Presbyterian Peace Fellowship’s executive director stepping down

The Rev. Emily Brewer came to PPF in 2015, one month following seminary graduation

by Mike Ferguson | Presbyterian News Service

The Rev. Emily Brewer (Photo courtesy of Presbyterian Peace Fellowship)

LOUISVILLE — The Rev. Emily Brewer, the executive director of Presbyterian Peace Fellowship, announced Wednesday she will step down at the end of April.

“I joined the staff of PPF in 2015, about a month after I graduated from seminary,” Brewer said in an email announcing her impending departure. “Where some would have seen my idealism as immaturity, PPF celebrated that idealism and helped me hone it. To idealistic people of all ages and stages of life, PPF says, ‘Oh, you think a world without war and violence is possible? So do we. Let’s work together.’”

Brewer said PPF has “shown up in times and places where it mattered the most,” including:

  • Responding to the call and invitation from people experiencing violence at Standing Rock, in Colombia, at the U.S.-Mexico border, in Israel-Palestine and in Puerto Rico
  • Responding to churches seeking to provide sanctuary to people, helping to turn guns into garden tools and “boldly proclaiming that war and militarism are inconsistent with the Gospel of Christ.”
  • Joining coalitions and movements calling for an end to racist and violent policing in the U.S.
  • Partnering with those who call “upon all of us to stop profiting from fossil fuels and start investing our money and lives in sustainable ways of living.”

PPF’s Activist Council has tripled in size over the last seven years, Brewer noted. “What that tells me is that the Church and the world is hungry for what PPF is all about: taking seriously the Gospel call to ‘love your neighbor’ and believing that loving each other means working so that each person can thrive; working for an end to systemic violence and the presence of real peace.”

The Rev.
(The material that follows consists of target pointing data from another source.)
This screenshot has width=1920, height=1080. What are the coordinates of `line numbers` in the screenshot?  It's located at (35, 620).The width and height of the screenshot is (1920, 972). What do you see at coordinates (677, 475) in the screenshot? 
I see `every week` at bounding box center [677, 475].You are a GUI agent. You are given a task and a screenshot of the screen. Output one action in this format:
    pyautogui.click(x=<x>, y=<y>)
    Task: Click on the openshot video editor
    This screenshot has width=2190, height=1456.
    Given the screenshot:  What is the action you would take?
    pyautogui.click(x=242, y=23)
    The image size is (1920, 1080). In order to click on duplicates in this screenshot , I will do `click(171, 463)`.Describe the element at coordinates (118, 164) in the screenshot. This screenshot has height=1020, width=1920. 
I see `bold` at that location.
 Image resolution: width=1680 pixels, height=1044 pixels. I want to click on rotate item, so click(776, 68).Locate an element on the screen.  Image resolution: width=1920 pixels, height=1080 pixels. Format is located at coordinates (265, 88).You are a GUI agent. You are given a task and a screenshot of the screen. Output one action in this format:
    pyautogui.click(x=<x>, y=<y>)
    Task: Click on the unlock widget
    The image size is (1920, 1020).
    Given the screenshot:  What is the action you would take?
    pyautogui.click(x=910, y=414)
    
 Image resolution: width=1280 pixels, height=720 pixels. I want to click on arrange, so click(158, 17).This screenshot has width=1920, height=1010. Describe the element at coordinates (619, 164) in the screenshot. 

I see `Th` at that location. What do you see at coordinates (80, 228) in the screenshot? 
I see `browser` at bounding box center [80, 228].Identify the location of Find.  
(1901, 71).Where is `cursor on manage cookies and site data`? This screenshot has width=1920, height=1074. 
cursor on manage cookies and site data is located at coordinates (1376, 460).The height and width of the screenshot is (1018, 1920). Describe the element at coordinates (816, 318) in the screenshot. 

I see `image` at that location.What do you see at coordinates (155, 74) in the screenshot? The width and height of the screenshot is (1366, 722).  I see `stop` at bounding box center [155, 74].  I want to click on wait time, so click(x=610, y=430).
David Ensign (Photo courtesy of Presbyterian Peace Fellowship)

Brewer said it’s hard to step back, “especially in a time of war and escalating threats of nuclear war. The work feels — and is — as urgent as ever.” She said she’s grateful that the Rev. David Ensign, a Virginia-based PC(USA) pastor, writer and musician, will serve as PPF’s interim executive director, beginning in mid-April. “David first connected with PPF when PPF was organizing with other religious groups against the Iraq war,” Brewer said, “and I know his leadership and his interim experience will serve PF well in the coming months.”

“PPF has been working for peace with justice for almost 80 years,” Brewer said, “and I know it will continue boldly living out the truth that nonviolence is the way to peace.”